Вернувшись с дежурства и увидев эту банку, я не смог удержаться от смеха. Это доконало его. Он приказал мне вынести свою мочу вниз по узкой винтовой лестнице и вылить ее на улице. Это был приказ. Я вынужден был подчиниться. Осторожно спускаясь по стертым каменным ступеням, стараясь не пролить ни капли, я не видел, что шел мимо комнаты нашего капитана. Но его сержант меня заметил. «Куда это ты несешь бензин?!». Громкий окрик заставил меня остановиться. Последовала лекция о том, что нехорошо красть бензин для личного пользования. Он, видимо, думал, что я иду не вниз по лестнице, а вверх. (Все знали, что я налаживал керосинку для приготовления омлета, когда мне удавалось добыть немного яиц и лука. И все знали, что этот сержант был «шестеркой», то есть сохранял свою должность благодаря тому, что эксплуатировал нас для своего хозяина.) Закончив свою лекцию предложением держать язык за зубами, он протянул руку за банкой. У капитана тоже были какие-то приборы, работающие на бензине. Держа язык за зубами, я протянул ему банку.

Говорил ли я, что никогда не обладал способностями к естественным наукам? Если бы вы спросили меня до этого случая, что было бы, если бы кто-нибудь попытался разжечь огонь с помощью смеси бензина с мочой, я бы даже предположить ничего не мог. Но теперь я с уверенностью могу сказать, что начинается форменное светопреставление. Сержант по просьбе капитана зажег лампу, и на него пришелся основной удар капитанской ярости. Затем настала моя очередь. Вонь в комнате стояла невыносимая, клубы едкого дыма струились по стропилам, я с трудом сдерживал истерический смех – в общем, я решил поскорее закончить допрос и сознаться. Я не крал банку. Мне дал ее Дюк.

Мы оба остались в живых. Ни разу до конца войны я не получал от него 'прямого приказа.

Я прошел войну без единого шрама, и сейчас, спустя много лет, могу сказать, что, не считая зубов, разрушенных армией дантистов, у меня золотое здоровье.

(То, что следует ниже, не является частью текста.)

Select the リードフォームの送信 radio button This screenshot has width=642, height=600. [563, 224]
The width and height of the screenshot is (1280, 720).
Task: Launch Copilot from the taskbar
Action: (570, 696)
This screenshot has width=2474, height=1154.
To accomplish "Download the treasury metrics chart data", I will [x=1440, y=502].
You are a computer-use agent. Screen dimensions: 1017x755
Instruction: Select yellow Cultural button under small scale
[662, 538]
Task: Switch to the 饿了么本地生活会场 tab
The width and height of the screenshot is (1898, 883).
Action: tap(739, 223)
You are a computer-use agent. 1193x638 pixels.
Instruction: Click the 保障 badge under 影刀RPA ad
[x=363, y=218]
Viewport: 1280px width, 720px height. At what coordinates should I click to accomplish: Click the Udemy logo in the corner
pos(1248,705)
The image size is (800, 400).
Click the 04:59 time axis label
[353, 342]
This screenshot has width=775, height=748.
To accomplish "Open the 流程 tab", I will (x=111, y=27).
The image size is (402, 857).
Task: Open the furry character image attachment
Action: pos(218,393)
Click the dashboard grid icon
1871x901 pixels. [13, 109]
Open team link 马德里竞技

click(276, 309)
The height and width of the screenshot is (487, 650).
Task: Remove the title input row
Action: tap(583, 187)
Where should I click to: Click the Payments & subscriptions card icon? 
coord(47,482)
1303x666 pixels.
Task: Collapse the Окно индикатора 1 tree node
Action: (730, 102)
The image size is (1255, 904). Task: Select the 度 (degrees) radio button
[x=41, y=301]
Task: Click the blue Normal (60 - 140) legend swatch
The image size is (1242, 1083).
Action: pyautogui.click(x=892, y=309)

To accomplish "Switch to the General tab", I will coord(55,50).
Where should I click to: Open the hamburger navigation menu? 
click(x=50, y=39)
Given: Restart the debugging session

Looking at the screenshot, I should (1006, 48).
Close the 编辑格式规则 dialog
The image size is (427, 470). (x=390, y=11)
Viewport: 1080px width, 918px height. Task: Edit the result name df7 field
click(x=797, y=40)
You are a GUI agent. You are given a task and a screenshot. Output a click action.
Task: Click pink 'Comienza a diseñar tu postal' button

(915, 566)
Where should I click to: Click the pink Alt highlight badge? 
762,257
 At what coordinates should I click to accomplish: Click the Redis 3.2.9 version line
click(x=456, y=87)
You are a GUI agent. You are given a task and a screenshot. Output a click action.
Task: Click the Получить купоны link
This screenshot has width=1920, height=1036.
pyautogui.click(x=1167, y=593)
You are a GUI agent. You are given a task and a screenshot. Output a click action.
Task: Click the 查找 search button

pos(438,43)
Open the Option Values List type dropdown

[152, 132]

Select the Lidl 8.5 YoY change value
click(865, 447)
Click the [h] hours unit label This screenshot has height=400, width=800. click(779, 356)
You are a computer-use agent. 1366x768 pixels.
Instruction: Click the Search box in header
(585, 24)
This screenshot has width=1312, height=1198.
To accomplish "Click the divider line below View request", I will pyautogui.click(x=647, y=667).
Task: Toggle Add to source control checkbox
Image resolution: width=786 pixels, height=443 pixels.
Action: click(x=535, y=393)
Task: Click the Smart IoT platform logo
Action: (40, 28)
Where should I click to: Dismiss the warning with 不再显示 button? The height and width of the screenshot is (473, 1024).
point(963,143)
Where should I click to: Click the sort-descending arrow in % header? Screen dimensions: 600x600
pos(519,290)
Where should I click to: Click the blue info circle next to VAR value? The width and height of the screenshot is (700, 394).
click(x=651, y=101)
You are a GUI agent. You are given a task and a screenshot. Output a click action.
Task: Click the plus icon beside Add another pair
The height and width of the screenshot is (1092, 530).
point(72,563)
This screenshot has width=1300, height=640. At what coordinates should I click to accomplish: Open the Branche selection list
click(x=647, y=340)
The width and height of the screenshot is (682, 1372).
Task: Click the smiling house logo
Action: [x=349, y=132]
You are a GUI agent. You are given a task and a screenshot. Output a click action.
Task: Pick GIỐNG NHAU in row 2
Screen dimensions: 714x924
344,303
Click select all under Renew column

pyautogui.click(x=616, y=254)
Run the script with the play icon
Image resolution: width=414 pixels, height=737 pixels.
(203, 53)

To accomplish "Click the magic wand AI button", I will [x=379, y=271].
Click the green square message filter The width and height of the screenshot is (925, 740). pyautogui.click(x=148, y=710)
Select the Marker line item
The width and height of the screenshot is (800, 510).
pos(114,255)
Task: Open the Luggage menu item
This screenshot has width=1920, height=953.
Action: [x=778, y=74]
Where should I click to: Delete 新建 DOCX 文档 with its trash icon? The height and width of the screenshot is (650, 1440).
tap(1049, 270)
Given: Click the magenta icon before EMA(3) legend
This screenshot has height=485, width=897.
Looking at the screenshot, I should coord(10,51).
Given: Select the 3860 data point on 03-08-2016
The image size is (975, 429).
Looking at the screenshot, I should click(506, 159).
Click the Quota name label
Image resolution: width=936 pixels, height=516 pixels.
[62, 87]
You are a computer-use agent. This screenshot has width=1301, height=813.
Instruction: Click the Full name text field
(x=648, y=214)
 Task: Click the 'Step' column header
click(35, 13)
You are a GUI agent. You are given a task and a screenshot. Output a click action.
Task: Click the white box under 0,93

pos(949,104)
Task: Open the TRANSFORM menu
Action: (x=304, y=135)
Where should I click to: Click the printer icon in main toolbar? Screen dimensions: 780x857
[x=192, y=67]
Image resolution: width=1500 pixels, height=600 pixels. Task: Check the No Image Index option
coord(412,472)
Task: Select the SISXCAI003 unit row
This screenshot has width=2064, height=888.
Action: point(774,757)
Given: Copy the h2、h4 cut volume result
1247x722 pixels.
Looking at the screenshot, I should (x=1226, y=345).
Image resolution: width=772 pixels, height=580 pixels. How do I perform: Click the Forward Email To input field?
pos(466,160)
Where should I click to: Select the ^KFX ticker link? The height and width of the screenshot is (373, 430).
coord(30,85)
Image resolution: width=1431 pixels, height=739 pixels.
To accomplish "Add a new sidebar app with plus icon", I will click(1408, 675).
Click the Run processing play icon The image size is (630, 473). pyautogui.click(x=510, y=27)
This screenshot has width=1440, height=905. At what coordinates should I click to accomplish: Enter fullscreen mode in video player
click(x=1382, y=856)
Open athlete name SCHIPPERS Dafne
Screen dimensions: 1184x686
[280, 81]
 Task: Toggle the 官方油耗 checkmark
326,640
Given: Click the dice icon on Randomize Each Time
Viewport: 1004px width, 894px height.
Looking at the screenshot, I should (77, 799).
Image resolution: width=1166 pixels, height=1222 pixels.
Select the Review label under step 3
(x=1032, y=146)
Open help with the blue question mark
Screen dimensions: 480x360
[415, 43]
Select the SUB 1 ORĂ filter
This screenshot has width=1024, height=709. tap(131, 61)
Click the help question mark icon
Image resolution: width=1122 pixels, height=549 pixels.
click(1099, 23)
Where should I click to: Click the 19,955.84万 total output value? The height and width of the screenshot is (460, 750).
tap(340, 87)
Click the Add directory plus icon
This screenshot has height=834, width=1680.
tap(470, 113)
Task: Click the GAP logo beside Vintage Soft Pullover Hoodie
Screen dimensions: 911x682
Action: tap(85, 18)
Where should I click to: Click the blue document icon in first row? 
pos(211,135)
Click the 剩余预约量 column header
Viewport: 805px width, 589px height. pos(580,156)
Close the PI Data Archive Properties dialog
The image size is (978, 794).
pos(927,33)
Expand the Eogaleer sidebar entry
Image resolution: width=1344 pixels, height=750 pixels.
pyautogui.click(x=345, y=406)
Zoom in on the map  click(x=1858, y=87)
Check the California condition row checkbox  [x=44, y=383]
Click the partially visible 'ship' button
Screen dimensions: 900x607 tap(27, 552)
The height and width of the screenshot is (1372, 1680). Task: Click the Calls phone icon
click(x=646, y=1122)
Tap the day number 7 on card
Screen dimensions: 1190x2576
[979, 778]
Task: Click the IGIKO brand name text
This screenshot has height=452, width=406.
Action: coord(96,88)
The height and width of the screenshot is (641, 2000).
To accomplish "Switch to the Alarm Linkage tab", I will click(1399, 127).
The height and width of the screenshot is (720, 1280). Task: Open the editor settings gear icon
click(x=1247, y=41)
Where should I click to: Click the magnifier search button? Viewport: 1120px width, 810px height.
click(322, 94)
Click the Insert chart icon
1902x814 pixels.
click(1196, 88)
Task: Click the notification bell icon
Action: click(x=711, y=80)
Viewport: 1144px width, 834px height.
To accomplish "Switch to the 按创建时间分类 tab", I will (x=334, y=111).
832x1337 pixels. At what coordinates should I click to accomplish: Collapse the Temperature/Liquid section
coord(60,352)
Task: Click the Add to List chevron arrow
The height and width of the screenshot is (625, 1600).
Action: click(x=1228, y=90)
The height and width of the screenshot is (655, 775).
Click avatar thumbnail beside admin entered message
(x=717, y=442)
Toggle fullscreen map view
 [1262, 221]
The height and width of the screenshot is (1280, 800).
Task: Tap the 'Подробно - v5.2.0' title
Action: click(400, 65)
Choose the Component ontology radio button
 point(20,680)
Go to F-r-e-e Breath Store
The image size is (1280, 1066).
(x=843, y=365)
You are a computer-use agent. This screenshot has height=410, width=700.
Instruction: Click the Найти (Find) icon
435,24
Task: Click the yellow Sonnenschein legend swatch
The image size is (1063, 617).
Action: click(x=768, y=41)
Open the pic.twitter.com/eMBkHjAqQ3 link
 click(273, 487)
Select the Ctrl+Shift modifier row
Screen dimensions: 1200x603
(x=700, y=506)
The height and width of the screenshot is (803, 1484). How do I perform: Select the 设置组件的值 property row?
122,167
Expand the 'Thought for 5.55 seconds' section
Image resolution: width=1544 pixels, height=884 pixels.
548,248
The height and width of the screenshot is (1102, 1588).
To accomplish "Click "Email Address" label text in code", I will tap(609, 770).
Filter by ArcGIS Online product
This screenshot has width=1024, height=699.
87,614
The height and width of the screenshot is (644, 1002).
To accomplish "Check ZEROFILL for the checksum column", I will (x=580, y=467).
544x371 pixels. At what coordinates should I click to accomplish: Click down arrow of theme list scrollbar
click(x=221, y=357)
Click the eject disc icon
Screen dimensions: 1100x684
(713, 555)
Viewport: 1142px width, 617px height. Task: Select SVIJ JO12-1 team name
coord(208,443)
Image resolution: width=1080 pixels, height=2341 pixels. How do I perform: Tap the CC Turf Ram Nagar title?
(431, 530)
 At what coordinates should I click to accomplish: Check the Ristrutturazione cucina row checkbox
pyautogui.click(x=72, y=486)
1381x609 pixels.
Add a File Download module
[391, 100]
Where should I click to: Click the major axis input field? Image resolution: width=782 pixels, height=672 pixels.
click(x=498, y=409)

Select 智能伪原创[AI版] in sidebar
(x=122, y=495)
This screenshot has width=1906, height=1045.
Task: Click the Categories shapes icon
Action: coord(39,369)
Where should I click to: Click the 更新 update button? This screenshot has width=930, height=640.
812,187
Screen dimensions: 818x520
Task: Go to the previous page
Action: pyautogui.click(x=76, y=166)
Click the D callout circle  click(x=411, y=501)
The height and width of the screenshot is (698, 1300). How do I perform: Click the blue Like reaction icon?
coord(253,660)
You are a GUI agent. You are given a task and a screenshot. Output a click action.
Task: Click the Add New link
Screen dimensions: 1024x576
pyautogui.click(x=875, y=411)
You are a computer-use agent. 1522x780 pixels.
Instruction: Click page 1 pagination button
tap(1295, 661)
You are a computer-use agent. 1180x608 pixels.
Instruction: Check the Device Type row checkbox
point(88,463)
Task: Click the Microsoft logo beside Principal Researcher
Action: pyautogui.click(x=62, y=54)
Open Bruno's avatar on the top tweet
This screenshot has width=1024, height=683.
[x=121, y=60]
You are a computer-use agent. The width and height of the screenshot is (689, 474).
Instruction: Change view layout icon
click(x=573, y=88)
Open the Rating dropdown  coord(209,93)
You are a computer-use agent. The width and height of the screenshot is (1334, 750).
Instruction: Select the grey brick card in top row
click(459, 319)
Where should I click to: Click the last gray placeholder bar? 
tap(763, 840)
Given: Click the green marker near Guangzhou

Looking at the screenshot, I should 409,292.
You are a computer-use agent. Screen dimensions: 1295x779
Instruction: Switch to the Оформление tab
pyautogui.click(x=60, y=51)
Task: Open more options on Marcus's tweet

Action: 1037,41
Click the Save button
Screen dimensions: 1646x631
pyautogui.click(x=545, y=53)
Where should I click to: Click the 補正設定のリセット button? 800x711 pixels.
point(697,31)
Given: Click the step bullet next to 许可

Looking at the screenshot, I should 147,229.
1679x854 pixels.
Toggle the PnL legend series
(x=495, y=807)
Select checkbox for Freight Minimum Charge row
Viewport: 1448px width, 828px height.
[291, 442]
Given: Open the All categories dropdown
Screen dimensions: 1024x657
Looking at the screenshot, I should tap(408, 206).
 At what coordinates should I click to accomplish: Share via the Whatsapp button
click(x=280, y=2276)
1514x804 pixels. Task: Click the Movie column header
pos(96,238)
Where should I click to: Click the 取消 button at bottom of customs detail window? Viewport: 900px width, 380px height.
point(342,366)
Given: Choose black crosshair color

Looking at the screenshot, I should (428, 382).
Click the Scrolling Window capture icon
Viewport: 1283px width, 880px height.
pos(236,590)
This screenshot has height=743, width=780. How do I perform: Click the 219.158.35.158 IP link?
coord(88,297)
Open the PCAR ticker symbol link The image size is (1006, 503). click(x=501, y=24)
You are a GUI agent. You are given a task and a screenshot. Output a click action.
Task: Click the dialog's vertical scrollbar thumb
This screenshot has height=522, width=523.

Поэтому каждый раз, когда я в Субботу благословляю халу и жую свежий хлеб, я знаю, кого благодарить и за что.

 

 



* Игра слов. Passover, еврейская пасха, в буквальном переводе означает «пройти мимо». По Библии, Господь в первую пасхальную ночь прошел мимо домов сынов Израилевых в Египте (дверные косяки этих домов были помазаны кровью жертвенных агнцев), когда поражал египтян во время десятой казни (Книга исхода, гл. 12) – прим. перев.